= Charles Scott Bridges =

American corporate executive

Charles Scott Bridges (April 24, 1903 - November 24, 1961) was an American corporate executive.

== Early life and education ==
Bridges was born at Bridges P.O., Gloucester County, Virginia. He was the youngest of fourteen children (eleven of whom grew to adulthood), born to Thomas Francis Bridges, a farmer, merchant, and postmaster, and his wife Mary Otie Bartow (Hughes) Bridges. His paternal grandparents were John Alexander Bridges, M.D. and Florida (Stubblefield) Bridges.

His earliest known ancestor in Gloucester, Simon Stubblefield, had received a land grant there in 1688. After Bridges' father suffered a stroke in 1912, the family moved to the city of Norfolk, where Bridges completed elementary school and Maury High School. In 1922, after completing high school, Bridges shipped out as an apprentice seaman on a tramp ship, the S.S. Schroon, and for the first time saw the Caribbean and the Mediterranean, which he said later decided him on a career in international business.

Returning to Virginia, he attended the University of Virginia for a year, worked for a year for a food brokerage concern, and then in 1924 became a salesman in Norfolk for Libby, McNeill & Libby, one of the largest American producers of canned foods. He was to spend the remainder of his life in the employ of Libby's.

== Career ==
In 1927 Bridges was transferred to Libby's export department and assigned to the company's office in New Orleans. With New Orleans as a base, he spent the next four years selling Libby's products in the Caribbean and Central and South America. In 1932 he was assigned to Libby's corporate headquarters in Chicago. In 1938 he was named manager of the export department, and in 1943 he became corporate vice president for sales and advertising. He was made a director of the company in 1947, and in 1953 he became Libby's President and Chief Executive Officer. Libby's expanded and modernized during his presidency, and he successfully fought off an attempt by outsiders to take over the company. By 1960 Libby's had 9,000 employees and annual revenues of $296 million, and ranked 154th in size among U.S. corporations.

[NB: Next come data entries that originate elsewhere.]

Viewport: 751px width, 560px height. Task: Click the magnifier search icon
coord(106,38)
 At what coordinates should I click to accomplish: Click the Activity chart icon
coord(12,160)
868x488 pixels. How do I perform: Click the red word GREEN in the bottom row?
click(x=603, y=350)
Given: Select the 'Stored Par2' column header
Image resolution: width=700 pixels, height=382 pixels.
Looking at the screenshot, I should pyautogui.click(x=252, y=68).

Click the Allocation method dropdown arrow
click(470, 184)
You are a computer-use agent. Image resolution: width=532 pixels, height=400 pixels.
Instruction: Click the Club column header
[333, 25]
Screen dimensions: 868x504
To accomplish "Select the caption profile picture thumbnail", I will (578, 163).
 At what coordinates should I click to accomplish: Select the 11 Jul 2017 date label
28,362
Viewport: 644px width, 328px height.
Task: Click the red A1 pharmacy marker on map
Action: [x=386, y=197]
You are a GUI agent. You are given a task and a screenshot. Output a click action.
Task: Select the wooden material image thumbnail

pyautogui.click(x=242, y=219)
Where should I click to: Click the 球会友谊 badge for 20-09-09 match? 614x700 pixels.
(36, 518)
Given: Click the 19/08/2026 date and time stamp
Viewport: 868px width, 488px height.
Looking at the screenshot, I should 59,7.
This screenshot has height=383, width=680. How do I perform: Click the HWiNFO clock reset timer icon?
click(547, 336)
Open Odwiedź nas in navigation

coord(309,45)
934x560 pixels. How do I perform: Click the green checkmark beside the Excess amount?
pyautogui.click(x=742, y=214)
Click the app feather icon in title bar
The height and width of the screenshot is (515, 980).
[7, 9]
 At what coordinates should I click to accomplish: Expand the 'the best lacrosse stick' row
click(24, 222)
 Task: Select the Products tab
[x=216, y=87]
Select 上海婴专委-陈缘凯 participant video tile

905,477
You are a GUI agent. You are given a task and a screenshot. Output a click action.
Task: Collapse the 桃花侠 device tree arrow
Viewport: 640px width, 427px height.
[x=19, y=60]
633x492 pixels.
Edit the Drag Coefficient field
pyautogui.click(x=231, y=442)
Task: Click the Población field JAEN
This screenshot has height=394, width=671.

Bridges served as an officer of the Grocery Manufacturers of America, a trustee of the National Nutrition Foundation, and a member of the boards of the Chicago Chamber of Commerce, the Council on Medical and Biological Research of the University of Chicago, and Community Memorial General Hospital of La Grange, Illinois. He was a member of the Society of the Cincinnati in the State of Virginia and the Sons of the American Revolution.

== Personal life ==
Charles Scott Bridges was married in New Orleans on August 26, 1931, to Shirley Amalie Devlin, a native of that city, who survived him until 2003. They had three children: Ambassador Peter Scott (1932- 2022 ), who married Mary Jane Lee; Shirley Bartow Ann (1936- ), who married Peter Joseph Pizzo, Jr.; and Mary Elizabeth (1947- ), who married Timothy Wiggenhorn, from whom she was subsequently divorced. As of 2025, Charles Scott and Shirley (Devlin) Bridges were also survived by eleven grandchildren and fifteen great-grandchildren.

== Legacy ==
Bridges died at his home in Hinsdale, Illinois, on November 24, 1961. Subsequently, Libby's was acquired by Nestlé, which continued to use Libby's as a brand name for some years. In recent years, Seneca Foods has licensed the Libby's name.